Gemini TTS Expressivity (follow-on)

The Gemini TTS integration shipped with static, per-character performance direction (Audio Profile / Scene / Director's Notes composed from six [tts] fields). Two follow-on features would make the voice feel more alive:

Dynamic audio-tag injection

Motivation. Gemini 3.1 Flash TTS supports 200+ inline audio tags ([laughs], [whispers], [short pause], [gasp], [panic], etc.) embedded directly in the synthesis text. Today they only appear if the LLM happens to include them in its prose reply. Systematic injection would make emotional texture consistent and deliberate.

Sketch. Two viable approaches:

  1. Main-prose prompt tuning — add a section to the familiar's character card (or the post_process_style recast prompt) instructing the LLM to annotate replies with Gemini audio tags when [tts].provider = "gemini". Zero code; the LLM does the work. Risk: LLM may under- or over-annotate, and tags bleed into text-channel delivery.

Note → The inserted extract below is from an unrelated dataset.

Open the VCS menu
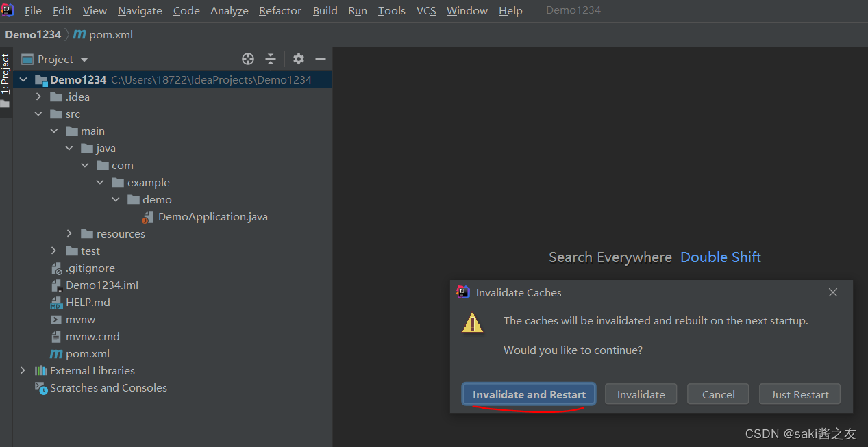click(x=426, y=10)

  2. Lightweight post-processor — a new GeminiTagPostProcessor that runs after RecastPostProcessor only on voice channels with a Gemini TTS client. Uses a small, cheap LLM call (e.g. post_process_style slot) to annotate the final reply text before synthesis. The processor strips tags before text-channel delivery.

Open questions. - Which approach (prompt tuning vs. separate processor)? - How to strip tags cleanly before text-channel output without a regex fragility surface? - Should tags be applied to the full reply or only to specific emotional inflection points?

Non-goals. Generating custom (non-prebuilt) audio tags; that requires Gemini API features not yet stable.


Situational style prompts

Motivation. The current style prompt is composed once at startup from static character.toml fields. A familiar's voice delivery doesn't change when they're nervous, excited, or whispering in a tense scene — but it could.

Sketch. Thread the bot's current MoodState (already tracked in familiar_connect.mood) into GeminiTTSClient.synthesize at call time. A mapping from mood to style-prompt overrides (e.g. mood=stressedpace = "clipped, shallow breaths") is defined in character.toml under a new [tts.gemini.mood_overrides.<mood>] table. The client merges the base style prompt with the active mood overrides before each synthesis call.

Open questions. - Should overrides replace or extend the static fields? - Does the composer stay in the factory, or move into the client so it can accept a mood argument? - How do mood overrides interact with the interrupt-resume path (which synthesises remaining text mid-utterance)?

Non-goals. Per-utterance style prompts driven by LLM-classified emotional content; that's a larger feature requiring a new call site.